Across the records below, count the lines that contain "menu" and write down only the count.

***** ENTRIES SHOWN *****

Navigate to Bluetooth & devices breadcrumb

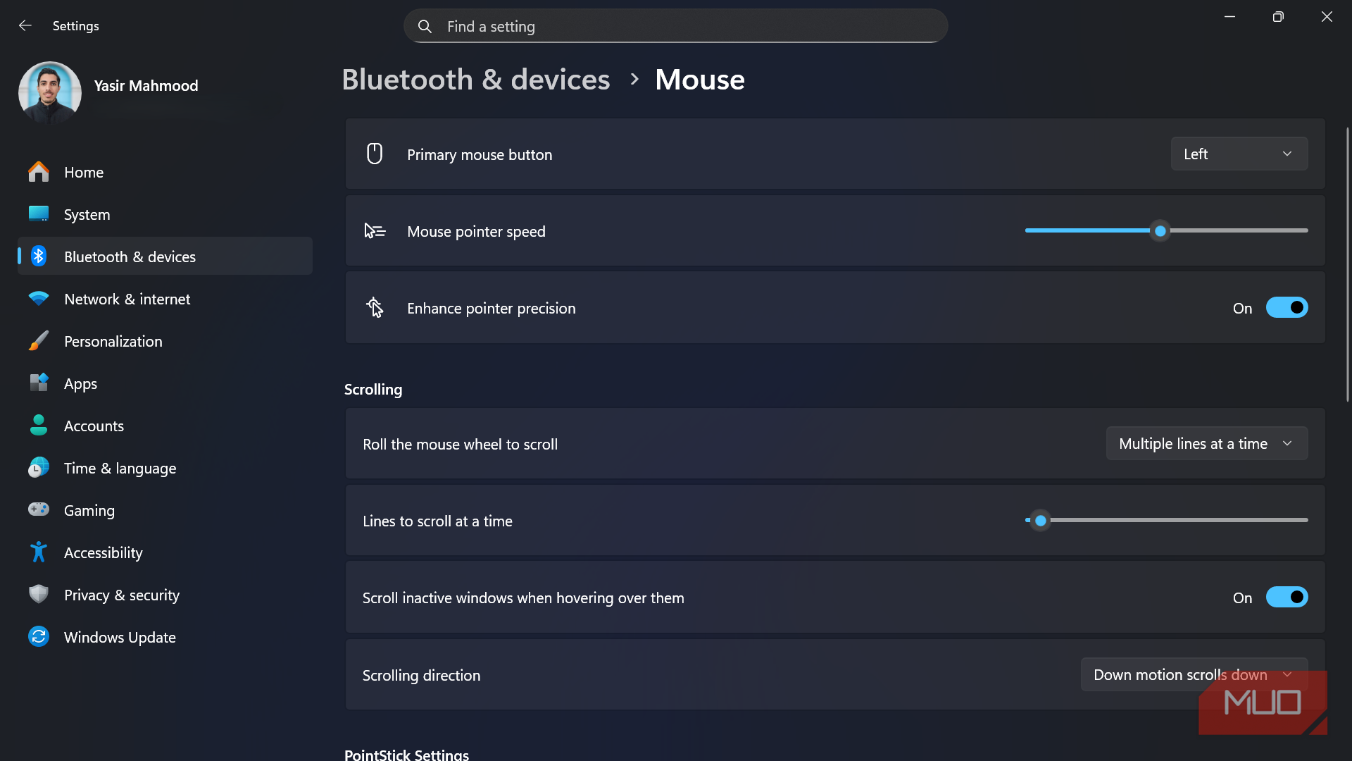[x=475, y=80]

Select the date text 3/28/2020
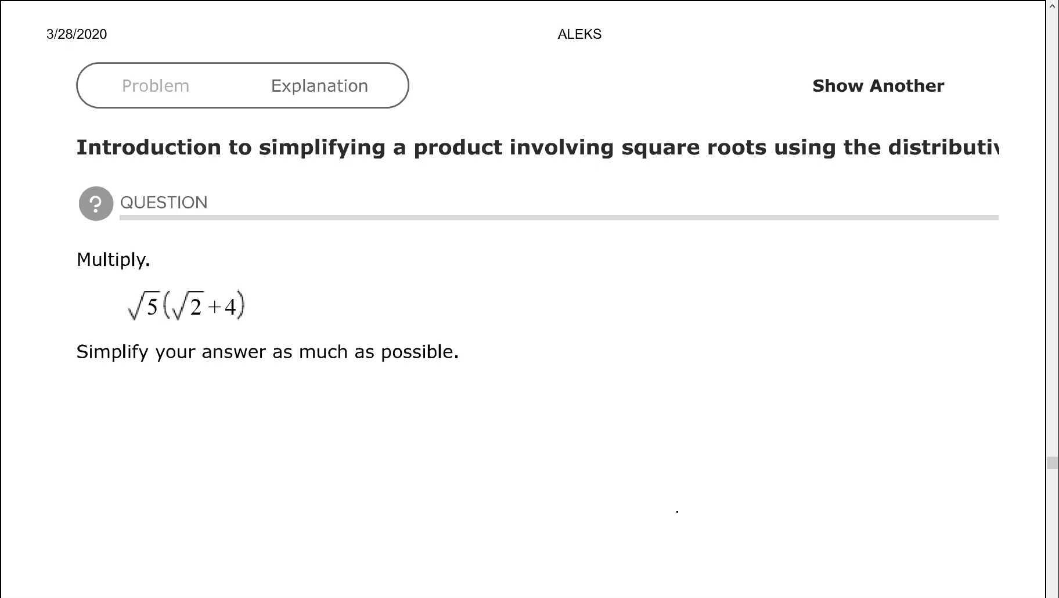76,34
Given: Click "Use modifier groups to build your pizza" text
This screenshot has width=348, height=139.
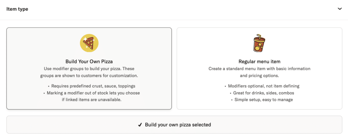Looking at the screenshot, I should click(x=89, y=69).
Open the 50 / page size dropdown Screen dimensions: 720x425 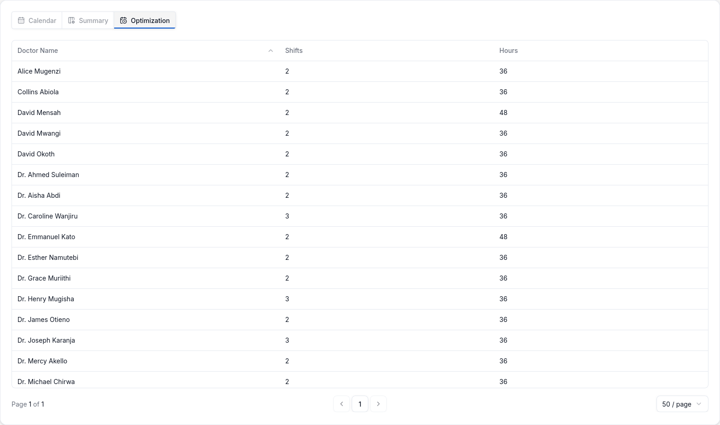[x=682, y=404]
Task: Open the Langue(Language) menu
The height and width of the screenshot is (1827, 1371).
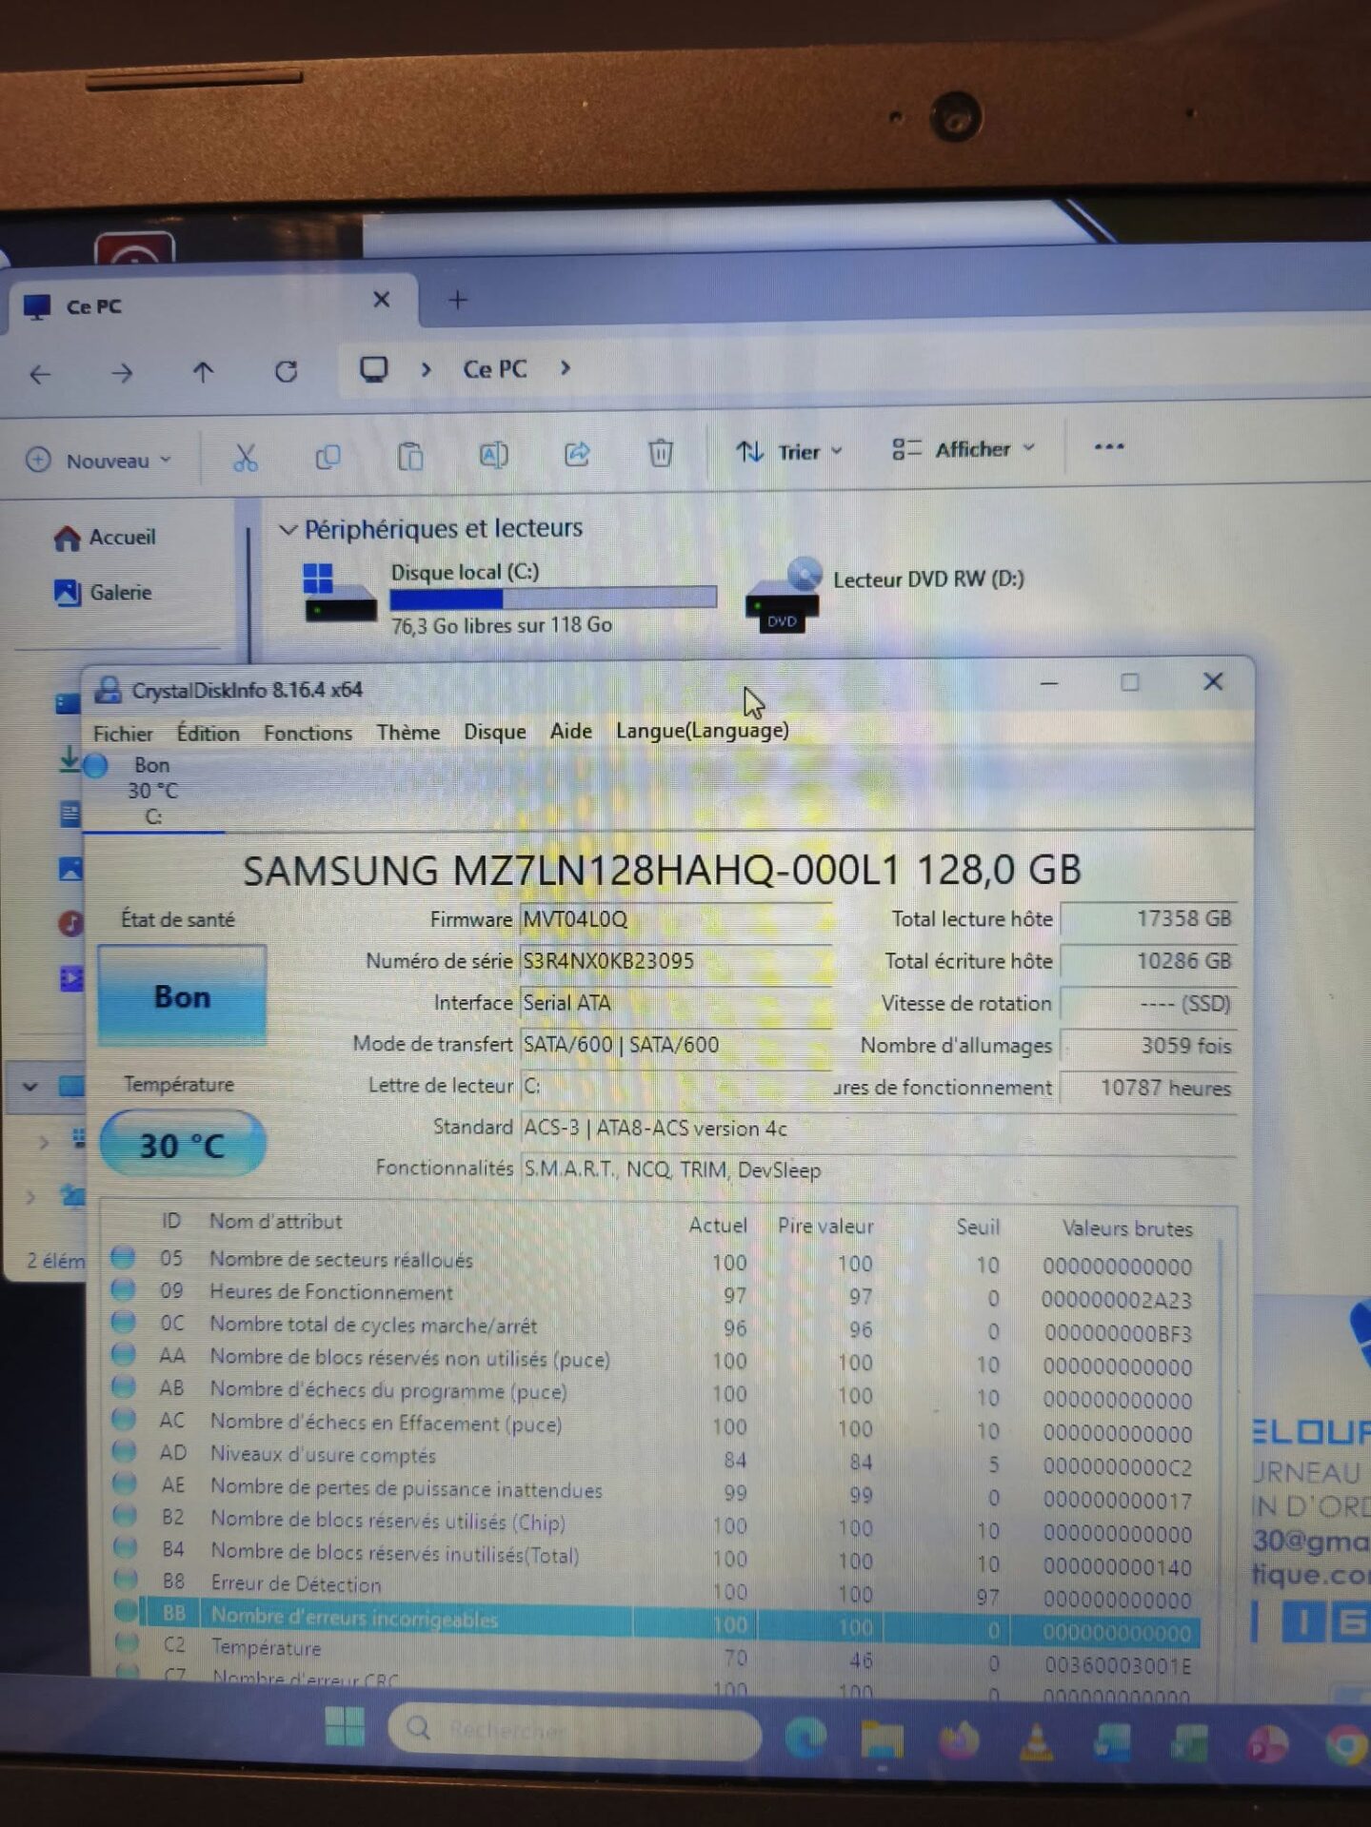Action: [x=702, y=731]
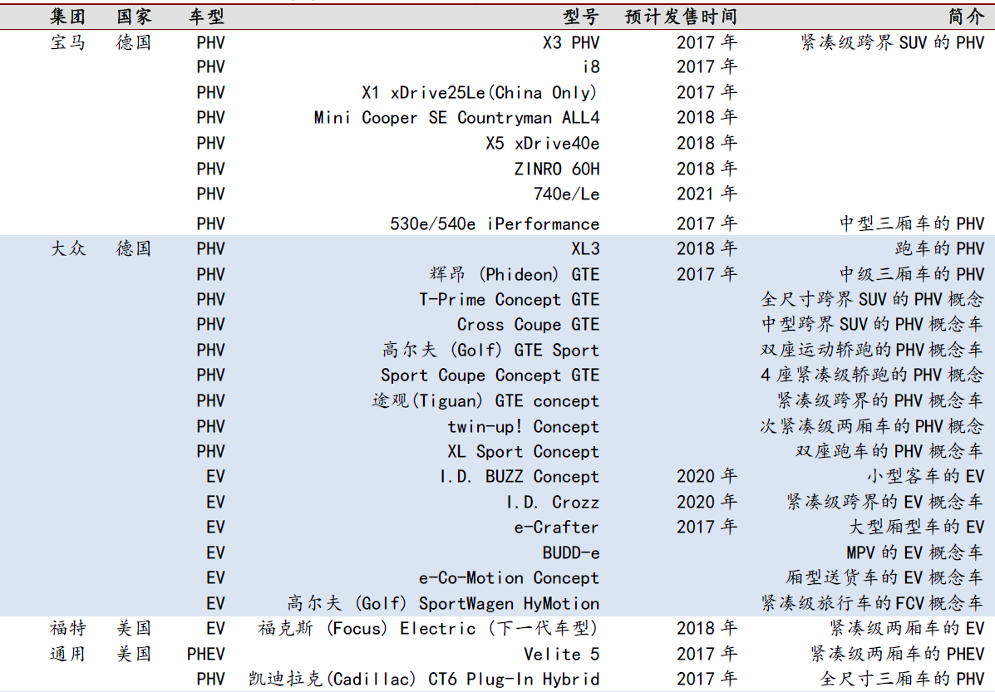Image resolution: width=995 pixels, height=692 pixels.
Task: Select the ZINRO 60H model cell
Action: [x=556, y=169]
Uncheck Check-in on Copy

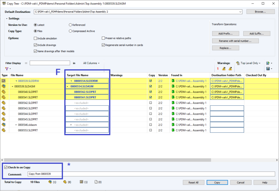(x=6, y=167)
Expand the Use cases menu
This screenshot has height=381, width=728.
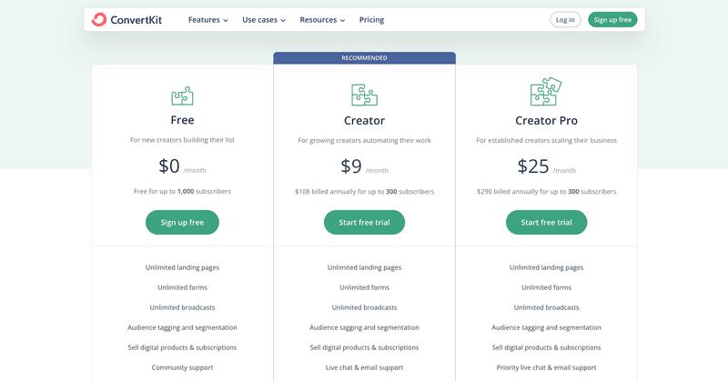pyautogui.click(x=264, y=19)
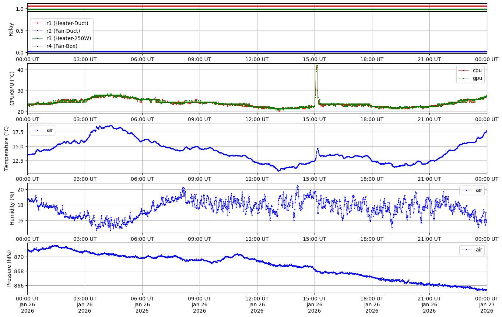The image size is (502, 317).
Task: Click the gpu legend entry
Action: 477,78
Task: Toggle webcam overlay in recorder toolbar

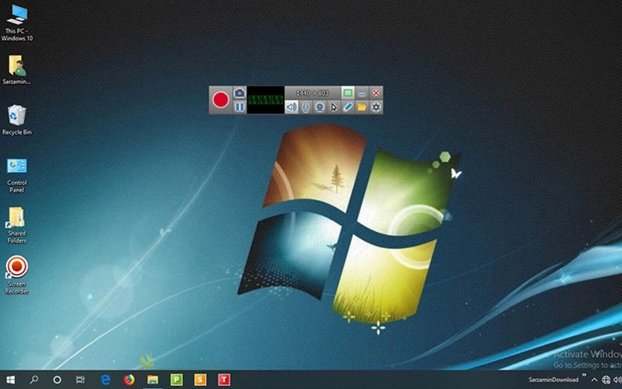Action: pyautogui.click(x=320, y=107)
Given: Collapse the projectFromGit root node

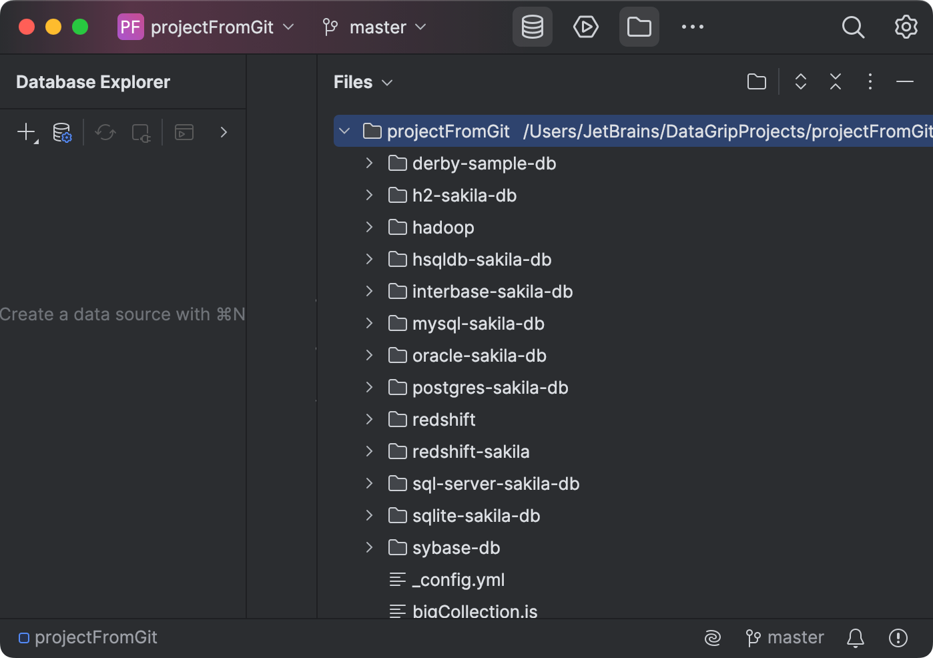Looking at the screenshot, I should [344, 131].
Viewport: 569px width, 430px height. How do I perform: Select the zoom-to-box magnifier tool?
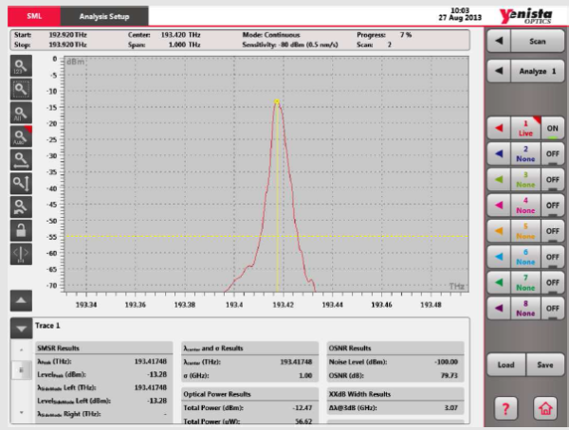[21, 89]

*****

ANSWER TO THIS TASK ▸ 2